Tão ao pé da boca, que não hesitava em qualificar o seu sucessor na Ordem dos Advogados, Marinho e Pinto, como um “provocador, fala-barato”. Estava preocupado com a imagem que a advocacia projetava nos últimos anos. “Nos anos em que comecei, dizer que era advogado captava a atenção das pessoas e era motivo de respeito.

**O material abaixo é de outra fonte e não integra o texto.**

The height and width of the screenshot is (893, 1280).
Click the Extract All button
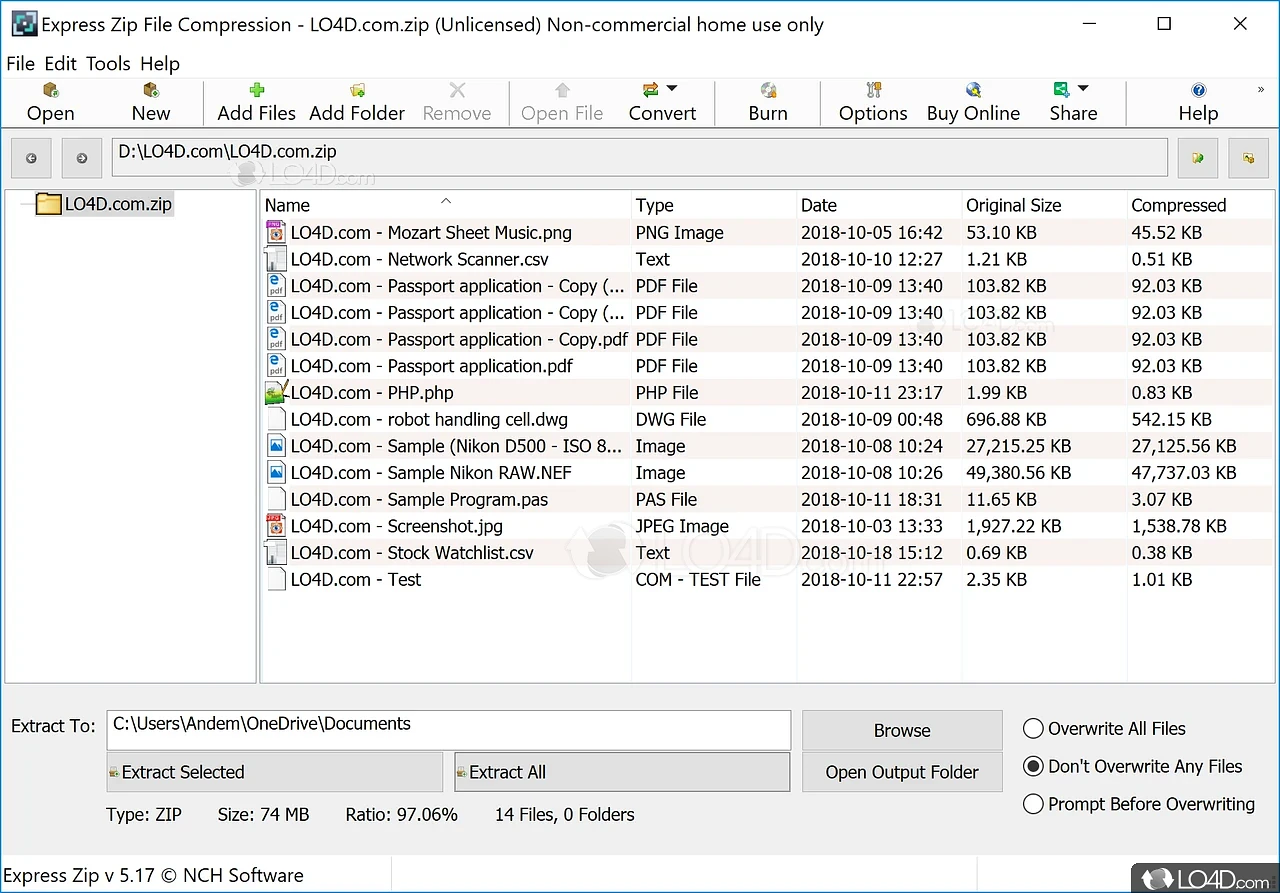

Hoje é quase caso para se ser preso de imediato”, comentou uma vez ao i com uma ponta de ironia.

As mensagens com que foi recebida a notícia da sua morte, no passado sábado no Hospital da Luz em Lisboa, mostram que esteve sempre à altura de dignificar o papel de advogado.

“Recordamos António Pires de Lima como um dos causídicos mais brilhantes da sua geração, que se distinguiu pela afabilidade de trato, pelo desassombro das suas intervenções e, acima de tudo, pela integridade de caráter”, afirmou o Presidente da República, lamentando o momento em que “Portugal perde um homem frontal e independente, um advogado de exceção, um cidadão empenhado no futuro do seu país”.

“Recordo o bastonário Pires de Lima como um parceiro exigente e leal com quem construí uma profunda estima que perdurou na nossa relação pessoal”, escreveu António Costa na sua conta de Twitter.

“É um sentimento de perda de um grande advogado, um homem importantíssimo para a área da justiça e da cidadania. Era um homem com fortes convicções, contra atitudes amorfas na respetiva comunidade e, por tudo isso, uma grande perda”, comentou ao “DN” o atual bastonário da Ordem dos Advogados, Guilherme Figueiredo.

Pai do ex-ministro da Economia, António Pires de Lima, tinha mais três filhos e deixa viúva Maria José, que Helena Sacadura Cabral recorda agora no seu blogue como “essa companheira de uma vida, que soube sempre ser o forte esteio daquilo que a sua família hoje é”.

AS MEDALHAS

Licenciado em Direito pela Universidade de Lisboa, em 1958, inscreveu-se na Ordem como advogado a 19 de Abril de 1963, exercendo na comarca de Cascais. Foi consultor jurídico em vários organismos e sociedades e mediou arbitragens de âmbito internacional, tendo sido membro do Tribunal Arbitral.

Recebeu medalhas pelas campanhas em Angola em 1966/68, onde cumpriu serviço militar obrigatório e foi condecorado com a medalha de Benemerência da Cruz Vermelha Portuguesa do qual foi vice-presidente. Recebeu ainda o Prémio Bastonário Ângelo d’Almeida Ribeiro, atribuído pela Comissão dos Direitos Humanos da Ordem dos Advogados, pelo “elevado mérito do trabalho desenvolvido em defesa dos Direitos Humanos”.